Ve geçen haftaki yazım:

RESİM DEĞİL CİNSEL TERCİH

KISKANÇ ERKEK MESELESİ
Maddeler halinde ilerleyelim sevgili okur, öyle daha kolay olacak.

Sarhan kıskanç bir adam. Benim işim onun için, “Karısının işi” olarak katlanmaya çalıştığı bir nevi Çin işkencesi. Daha basit bir anlatımla, kocamı bir koltuğa bağlayıp göz bebeklerine toplu iğne batırsanız daha az acı çekmesi kuvvetle muhtemel ama elinden bir şey gelmiyor.

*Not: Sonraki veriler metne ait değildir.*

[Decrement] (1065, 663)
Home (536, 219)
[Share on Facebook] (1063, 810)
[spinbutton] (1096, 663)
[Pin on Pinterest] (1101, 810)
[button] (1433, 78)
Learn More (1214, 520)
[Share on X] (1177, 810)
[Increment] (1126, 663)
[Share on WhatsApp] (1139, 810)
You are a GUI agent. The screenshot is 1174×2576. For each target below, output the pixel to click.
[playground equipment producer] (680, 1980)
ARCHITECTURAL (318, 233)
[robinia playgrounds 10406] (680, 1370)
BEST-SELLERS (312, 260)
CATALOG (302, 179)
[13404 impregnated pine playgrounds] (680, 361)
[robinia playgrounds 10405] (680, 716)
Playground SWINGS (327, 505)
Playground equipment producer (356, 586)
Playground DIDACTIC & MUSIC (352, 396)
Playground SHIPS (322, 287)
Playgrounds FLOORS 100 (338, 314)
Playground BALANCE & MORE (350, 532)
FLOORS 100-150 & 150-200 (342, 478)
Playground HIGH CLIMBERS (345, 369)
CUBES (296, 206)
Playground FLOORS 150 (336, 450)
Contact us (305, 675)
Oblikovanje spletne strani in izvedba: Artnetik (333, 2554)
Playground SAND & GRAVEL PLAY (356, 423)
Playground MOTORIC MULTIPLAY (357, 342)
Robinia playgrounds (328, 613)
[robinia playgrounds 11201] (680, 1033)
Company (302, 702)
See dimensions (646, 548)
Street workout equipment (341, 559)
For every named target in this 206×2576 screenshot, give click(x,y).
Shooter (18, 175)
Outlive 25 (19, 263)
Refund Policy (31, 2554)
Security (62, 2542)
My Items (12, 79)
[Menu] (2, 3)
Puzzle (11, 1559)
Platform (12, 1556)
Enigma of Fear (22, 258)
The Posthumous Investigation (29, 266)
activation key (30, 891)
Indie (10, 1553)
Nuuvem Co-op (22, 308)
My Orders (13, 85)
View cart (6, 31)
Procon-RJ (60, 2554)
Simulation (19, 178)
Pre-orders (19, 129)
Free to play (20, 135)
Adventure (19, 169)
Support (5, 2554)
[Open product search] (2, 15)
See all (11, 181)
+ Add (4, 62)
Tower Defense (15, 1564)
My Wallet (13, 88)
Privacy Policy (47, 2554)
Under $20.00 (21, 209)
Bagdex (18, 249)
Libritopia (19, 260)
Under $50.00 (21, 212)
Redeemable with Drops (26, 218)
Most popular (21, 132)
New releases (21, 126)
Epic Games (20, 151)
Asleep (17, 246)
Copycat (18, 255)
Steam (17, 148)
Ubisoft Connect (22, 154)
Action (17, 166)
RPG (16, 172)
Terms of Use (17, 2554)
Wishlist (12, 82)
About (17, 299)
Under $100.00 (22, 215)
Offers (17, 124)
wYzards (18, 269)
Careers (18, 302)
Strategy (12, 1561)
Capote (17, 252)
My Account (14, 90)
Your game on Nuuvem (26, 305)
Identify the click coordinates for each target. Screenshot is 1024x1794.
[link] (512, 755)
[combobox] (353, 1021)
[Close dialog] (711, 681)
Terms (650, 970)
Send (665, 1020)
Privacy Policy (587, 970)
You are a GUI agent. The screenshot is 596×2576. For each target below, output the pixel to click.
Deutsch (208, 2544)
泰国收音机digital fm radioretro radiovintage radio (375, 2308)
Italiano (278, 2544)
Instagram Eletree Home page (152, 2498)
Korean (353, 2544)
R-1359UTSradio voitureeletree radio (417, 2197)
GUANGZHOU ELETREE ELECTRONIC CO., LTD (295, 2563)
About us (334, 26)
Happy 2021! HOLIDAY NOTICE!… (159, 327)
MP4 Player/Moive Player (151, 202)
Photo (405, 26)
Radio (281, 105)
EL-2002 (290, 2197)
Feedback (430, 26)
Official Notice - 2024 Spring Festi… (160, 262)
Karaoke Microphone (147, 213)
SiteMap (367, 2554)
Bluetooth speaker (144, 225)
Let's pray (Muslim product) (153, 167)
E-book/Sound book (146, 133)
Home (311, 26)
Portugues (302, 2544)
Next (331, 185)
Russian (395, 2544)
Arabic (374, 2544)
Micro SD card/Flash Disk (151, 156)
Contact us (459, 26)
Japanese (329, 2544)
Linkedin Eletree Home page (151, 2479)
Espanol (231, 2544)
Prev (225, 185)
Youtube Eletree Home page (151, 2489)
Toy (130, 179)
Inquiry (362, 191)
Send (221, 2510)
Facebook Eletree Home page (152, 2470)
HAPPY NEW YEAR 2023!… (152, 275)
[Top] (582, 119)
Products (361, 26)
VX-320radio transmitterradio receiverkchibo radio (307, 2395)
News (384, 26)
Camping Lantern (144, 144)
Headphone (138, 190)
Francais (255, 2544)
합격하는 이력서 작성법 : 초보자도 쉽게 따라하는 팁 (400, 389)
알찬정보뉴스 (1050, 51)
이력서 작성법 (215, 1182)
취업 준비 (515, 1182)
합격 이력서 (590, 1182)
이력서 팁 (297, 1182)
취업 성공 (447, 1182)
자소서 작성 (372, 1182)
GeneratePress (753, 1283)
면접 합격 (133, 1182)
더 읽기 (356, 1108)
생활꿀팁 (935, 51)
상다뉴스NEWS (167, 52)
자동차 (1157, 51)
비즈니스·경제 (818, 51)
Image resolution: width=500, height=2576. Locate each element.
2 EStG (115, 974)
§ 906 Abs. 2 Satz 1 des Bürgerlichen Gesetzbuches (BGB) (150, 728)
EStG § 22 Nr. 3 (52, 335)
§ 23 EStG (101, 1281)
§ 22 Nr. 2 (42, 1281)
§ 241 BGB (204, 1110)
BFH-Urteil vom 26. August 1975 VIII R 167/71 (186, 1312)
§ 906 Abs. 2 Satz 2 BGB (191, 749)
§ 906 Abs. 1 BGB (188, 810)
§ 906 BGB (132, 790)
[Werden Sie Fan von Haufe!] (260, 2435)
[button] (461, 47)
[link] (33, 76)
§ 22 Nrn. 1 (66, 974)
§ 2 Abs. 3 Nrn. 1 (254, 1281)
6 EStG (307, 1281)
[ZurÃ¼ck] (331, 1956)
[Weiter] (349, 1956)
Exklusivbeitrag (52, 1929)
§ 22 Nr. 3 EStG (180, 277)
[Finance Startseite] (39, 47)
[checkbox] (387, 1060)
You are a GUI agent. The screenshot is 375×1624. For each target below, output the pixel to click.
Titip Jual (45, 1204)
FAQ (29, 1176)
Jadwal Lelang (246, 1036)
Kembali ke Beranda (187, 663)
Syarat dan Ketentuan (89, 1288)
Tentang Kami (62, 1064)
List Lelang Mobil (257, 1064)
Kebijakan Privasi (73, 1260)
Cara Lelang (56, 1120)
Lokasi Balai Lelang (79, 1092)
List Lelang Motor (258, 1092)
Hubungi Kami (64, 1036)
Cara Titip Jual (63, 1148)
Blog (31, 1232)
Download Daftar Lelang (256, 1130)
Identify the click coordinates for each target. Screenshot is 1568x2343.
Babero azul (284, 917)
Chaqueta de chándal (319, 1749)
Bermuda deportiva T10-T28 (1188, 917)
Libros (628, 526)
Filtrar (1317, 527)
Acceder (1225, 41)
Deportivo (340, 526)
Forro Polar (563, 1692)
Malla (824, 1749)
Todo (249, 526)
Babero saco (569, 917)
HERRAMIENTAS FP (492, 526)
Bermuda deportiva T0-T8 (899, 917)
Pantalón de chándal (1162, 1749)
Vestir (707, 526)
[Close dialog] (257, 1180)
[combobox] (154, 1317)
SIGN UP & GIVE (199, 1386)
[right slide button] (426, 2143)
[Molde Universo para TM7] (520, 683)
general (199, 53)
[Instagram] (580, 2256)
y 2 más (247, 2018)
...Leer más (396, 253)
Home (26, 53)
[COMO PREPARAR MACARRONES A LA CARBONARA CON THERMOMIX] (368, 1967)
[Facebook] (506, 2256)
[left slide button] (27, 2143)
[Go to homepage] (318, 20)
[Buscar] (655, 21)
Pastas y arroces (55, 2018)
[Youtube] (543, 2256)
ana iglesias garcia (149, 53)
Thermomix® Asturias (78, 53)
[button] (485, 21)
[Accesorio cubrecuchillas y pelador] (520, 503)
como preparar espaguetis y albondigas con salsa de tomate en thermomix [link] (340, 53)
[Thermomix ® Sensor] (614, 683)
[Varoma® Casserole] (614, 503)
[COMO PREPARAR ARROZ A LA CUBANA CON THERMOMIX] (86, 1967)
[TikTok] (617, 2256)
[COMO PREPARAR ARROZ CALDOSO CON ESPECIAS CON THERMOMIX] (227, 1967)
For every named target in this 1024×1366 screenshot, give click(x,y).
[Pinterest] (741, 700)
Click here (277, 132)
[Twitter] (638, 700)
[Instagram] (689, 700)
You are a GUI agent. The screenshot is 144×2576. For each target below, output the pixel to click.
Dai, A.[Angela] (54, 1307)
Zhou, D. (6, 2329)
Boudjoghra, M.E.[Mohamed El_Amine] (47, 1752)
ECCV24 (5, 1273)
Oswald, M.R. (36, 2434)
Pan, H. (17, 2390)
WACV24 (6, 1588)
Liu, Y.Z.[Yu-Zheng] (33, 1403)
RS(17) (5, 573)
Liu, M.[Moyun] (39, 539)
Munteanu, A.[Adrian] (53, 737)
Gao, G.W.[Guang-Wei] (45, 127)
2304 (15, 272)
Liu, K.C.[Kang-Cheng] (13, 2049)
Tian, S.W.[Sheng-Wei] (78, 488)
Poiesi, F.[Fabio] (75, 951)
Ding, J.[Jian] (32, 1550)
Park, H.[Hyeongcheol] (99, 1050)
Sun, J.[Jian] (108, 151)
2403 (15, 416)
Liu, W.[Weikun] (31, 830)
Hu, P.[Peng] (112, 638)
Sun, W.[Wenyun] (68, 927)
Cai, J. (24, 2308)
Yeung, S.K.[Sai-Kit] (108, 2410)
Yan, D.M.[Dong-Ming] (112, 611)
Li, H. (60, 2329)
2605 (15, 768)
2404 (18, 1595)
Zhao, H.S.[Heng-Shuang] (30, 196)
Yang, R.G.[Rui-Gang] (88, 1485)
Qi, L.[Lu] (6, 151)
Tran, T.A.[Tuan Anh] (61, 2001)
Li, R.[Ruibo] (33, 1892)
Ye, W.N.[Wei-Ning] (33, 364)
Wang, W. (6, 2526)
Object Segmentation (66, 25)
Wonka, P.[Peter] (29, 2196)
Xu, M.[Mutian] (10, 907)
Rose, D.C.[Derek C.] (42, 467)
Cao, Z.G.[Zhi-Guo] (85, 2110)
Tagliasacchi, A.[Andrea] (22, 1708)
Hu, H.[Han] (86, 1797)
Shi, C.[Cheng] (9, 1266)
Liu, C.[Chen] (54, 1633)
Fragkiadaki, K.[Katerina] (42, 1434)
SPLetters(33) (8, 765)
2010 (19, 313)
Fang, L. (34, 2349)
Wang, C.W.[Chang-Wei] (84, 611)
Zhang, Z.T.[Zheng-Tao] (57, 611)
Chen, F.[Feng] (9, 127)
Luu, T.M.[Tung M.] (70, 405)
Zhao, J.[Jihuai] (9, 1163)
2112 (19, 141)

Elinden bir şey gelmiyor çünkü ben efendi bir insanım. Yani yerli yersiz, “Ama benim kişisel haklarım, özgürlüklerim” yapmadan evin huzuru kaçmasın bağlamında (tipik Karadenizli kadını) genel olarak sakin takılıyorum.

Sakin takılıyorum ancak zaman zaman bir el boğazıma çökmüş gibi geliyor ve şarlıyorum. Yine de bir şekilde asgari müşterekte buluşuyoruz. Birlikte yaşamayı öğrendik, malum, on beş sene bitti.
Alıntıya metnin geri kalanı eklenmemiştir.